And that was when the police came.
There was no ban on public gatherings — it had ended some time ago. The protest was legal. They had the right to peaceful protest. They had the permits. Maybe someone had called in.
But there was no reason to target them.
The voices in the crowd changed: STOP THE VIOLENCE. WE HAVE THE RIGHT TO DO THIS. WE ARE THE PEOPLE YOU CAN’T SILENCE US WE WANT PEACE—
The words slipped into chaos. The crowd splintered.

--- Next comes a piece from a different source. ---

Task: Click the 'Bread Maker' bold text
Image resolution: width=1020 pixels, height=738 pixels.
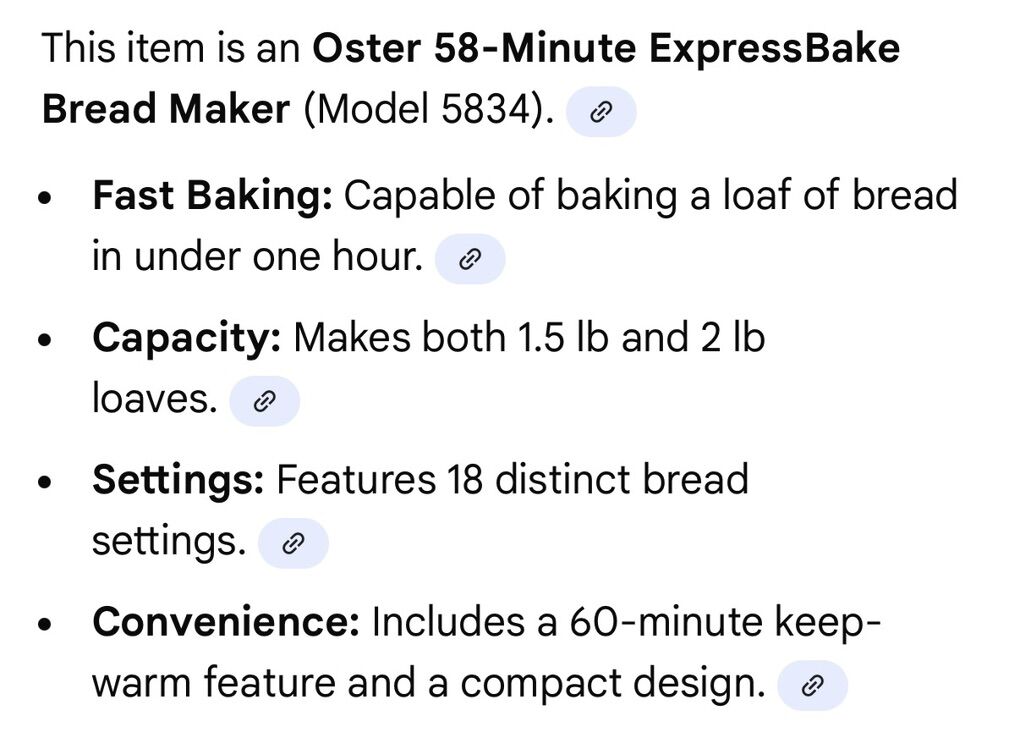Action: (x=166, y=109)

Derek saw the first gun being unholstered. The first can of pepper spray. He didn’t get it.
“Stop.” His voice was swallowed by the noise. He looked for Jon, if he was okay, and found Jon a few people away, craning over their heads. Derek’s heart skipped.
Peace rolled in like fog over the park. The people froze. The police froze.
“We reserve the right to peaceful protest,” he said, glancing at Jon. Jon raised his eyebrows and grinned. Derek looked away. He might’ve been blushing.
There was a resounding clatter as everything dropped. Signs, guns, fists. Cans of pepper spray were tucked back into belts.
Derek slipped his hands into his pockets and left.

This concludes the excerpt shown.